==== Passage shown ====

The 28th Academy Awards were presented at the RKO Pantages Theatre in Los Angeles, California. Marty, a simple and low-budget film usually uncharacteristic of Best Picture awardees, became the shortest film (as well as the second Palme d'Or winner) to win the top honor.

This was the final year in which the Best Foreign Language Film was a Special/Honorary award. Beginning with the 29th Academy Awards, it became a competitive category.

29th Academy Awards

During the 29th Academy Awards, the regular competitive category of Best Foreign Language Film was introduced, instead of only being recognized as a Special Achievement Award or as a Best Picture nominee (as in 1938). The first winner in this new category was Federico Fellini's La Strada with Anthony Quinn and a second nomination for Best Original Screenplay. Its win would help spur an interest in foreign-language films. Another Fellini film, Nights of Cabiria would win the Best Foreign Language Film Oscar in the following year.

This was also the first year that all of the five Best Picture nominees were in color. It was also the first Oscar telecast to be videotaped for later broadcast, especially for those network affiliates that didn't want to broadcast the event live.

==== Given entries ====

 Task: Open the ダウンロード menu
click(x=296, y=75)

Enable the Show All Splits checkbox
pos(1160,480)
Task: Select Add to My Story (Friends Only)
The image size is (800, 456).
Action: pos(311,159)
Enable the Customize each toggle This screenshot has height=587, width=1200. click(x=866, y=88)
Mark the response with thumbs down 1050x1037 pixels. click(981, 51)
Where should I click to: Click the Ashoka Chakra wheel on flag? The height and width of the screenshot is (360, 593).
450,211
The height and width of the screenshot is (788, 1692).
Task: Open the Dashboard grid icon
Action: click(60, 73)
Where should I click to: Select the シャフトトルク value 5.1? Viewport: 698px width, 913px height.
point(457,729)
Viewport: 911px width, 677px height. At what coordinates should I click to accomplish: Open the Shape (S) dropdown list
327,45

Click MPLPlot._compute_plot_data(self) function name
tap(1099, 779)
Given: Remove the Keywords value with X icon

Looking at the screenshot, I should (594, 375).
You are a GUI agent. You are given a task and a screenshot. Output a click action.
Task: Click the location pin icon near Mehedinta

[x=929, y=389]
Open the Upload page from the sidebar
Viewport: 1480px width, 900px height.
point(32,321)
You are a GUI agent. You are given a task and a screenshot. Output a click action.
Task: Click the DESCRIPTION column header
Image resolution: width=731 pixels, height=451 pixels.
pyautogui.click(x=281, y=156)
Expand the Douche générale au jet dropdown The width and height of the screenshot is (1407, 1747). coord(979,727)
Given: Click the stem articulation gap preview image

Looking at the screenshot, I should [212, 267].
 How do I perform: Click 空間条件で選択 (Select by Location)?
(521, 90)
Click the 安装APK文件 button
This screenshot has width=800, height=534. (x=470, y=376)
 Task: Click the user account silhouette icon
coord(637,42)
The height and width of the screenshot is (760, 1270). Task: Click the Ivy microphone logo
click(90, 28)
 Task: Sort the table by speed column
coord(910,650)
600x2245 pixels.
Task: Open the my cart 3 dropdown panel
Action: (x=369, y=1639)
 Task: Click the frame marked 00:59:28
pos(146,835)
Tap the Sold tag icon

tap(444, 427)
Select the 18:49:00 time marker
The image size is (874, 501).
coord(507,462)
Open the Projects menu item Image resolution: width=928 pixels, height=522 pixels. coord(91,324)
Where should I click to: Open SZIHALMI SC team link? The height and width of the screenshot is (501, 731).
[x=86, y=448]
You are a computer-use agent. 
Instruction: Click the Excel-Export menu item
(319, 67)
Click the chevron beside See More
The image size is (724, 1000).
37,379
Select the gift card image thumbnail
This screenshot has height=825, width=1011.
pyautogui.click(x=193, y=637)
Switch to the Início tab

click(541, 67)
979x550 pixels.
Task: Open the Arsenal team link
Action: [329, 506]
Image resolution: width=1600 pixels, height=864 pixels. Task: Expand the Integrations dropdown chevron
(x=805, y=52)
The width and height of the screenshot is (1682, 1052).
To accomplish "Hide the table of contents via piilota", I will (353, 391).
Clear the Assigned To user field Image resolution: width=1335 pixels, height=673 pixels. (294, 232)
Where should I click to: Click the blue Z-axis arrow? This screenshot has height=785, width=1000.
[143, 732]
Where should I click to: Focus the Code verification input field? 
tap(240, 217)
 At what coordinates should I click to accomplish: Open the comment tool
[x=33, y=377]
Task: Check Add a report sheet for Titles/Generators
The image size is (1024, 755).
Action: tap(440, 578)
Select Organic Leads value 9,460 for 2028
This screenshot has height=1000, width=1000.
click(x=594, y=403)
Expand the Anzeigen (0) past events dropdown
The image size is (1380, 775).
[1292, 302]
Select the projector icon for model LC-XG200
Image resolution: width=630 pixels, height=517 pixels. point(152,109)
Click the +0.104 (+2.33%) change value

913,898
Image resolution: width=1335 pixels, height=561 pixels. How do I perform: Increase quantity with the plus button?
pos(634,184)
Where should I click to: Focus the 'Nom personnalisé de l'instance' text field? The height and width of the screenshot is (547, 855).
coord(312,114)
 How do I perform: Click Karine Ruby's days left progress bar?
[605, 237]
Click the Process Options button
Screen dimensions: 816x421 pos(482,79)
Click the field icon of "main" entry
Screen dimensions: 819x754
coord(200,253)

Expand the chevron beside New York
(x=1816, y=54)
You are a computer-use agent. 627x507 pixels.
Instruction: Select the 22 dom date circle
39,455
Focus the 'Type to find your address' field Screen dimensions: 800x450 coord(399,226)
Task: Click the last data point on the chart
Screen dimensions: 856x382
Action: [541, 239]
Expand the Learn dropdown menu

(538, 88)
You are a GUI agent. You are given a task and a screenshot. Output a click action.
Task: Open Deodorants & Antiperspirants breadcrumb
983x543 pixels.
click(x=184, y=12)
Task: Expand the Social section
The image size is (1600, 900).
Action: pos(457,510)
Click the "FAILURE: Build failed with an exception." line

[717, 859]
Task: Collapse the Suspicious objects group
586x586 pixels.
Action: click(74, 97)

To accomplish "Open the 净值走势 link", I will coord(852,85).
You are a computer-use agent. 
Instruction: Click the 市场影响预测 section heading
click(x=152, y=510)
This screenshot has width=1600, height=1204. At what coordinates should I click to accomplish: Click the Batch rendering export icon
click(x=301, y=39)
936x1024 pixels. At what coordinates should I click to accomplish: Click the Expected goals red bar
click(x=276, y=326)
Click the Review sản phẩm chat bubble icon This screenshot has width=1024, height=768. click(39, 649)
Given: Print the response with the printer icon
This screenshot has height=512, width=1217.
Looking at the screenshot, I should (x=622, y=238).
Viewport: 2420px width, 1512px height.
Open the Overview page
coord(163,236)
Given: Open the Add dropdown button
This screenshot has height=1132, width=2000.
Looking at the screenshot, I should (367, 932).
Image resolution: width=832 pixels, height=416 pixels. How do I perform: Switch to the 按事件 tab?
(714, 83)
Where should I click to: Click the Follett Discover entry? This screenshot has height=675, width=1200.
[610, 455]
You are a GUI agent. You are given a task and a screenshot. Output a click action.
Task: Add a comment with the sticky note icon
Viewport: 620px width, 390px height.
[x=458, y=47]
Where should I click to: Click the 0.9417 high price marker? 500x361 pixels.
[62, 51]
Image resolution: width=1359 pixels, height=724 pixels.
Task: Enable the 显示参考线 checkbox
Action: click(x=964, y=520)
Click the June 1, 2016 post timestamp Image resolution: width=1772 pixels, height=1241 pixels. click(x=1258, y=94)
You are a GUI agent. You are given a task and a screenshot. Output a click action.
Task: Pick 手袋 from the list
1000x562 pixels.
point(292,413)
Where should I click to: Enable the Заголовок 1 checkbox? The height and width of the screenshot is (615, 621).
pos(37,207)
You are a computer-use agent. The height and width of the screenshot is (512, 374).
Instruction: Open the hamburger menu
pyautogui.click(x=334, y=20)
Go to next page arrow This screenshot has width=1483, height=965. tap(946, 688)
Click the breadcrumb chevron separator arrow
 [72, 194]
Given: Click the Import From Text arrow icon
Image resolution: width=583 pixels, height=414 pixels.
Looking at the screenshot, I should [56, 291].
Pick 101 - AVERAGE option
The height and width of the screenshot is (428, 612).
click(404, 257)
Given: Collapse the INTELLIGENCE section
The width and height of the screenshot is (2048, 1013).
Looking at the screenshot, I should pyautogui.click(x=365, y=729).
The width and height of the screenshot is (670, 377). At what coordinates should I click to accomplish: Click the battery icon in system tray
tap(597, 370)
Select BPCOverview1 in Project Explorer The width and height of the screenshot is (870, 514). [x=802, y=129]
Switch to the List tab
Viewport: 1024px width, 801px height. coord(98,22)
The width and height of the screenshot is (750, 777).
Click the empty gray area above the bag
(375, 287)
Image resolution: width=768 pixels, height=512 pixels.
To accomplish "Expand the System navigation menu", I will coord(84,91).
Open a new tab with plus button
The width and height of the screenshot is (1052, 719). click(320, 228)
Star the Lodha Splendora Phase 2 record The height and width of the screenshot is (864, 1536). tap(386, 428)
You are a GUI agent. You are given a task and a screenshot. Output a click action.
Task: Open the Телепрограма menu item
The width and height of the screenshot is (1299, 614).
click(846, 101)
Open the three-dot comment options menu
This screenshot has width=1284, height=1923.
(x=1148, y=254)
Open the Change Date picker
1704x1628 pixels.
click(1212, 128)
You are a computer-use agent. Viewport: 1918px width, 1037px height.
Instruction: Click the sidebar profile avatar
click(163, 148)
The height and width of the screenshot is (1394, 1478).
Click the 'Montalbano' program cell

====

## Exercise A:
In the Academy Awards passage, which film first won the competitive Best Foreign Language Film category?
## Exercise B:
Extend the Academy Awards passage from the point where it stops.
These records were drawn from a separate source, not from the Academy Awards passage.

## Answer section A:
Federico Fellini's La Strada.

## Answer section B:
All of the major awards winners were large-scale epics – Mike Todd's Around the World in 80 Days, The King and I, Anastasia, George Stevens' Giant, Cecil B. DeMille's The Ten Commandments (the highest-grossing film of the year), King Vidor's War and Peace and William Wyler's Friendly Persuasion. And the trend toward blockbusters and colorful spectaculars was established for years to come, with The Bridge on the River Kwai, Gigi, and Ben-Hur being subsequent Best Picture champions.

The Best Original Story category had two interesting quirks this year. First, the Oscar for Best Original Story for The Brave One was awarded to Robert Rich, a pseudonym of Dalton Trumbo, who was blacklisted at the time and thus unable to receive credit under his own name. Second, Edward Bernds and Elwood Ullman withdrew their names from consideration in this category for their work on High Society, as the nomination had been intended for the musical starring Grace Kelly, while Bernds and Ullman had instead written a Bowery Boys film of the same name. In fact, the nomination was a double mistake, as High Society was based on the play and film The Philadelphia Story and probably would not have qualified as an original story anyway.

James Dean became the only actor to receive a second posthumous – and consecutive – nomination for acting.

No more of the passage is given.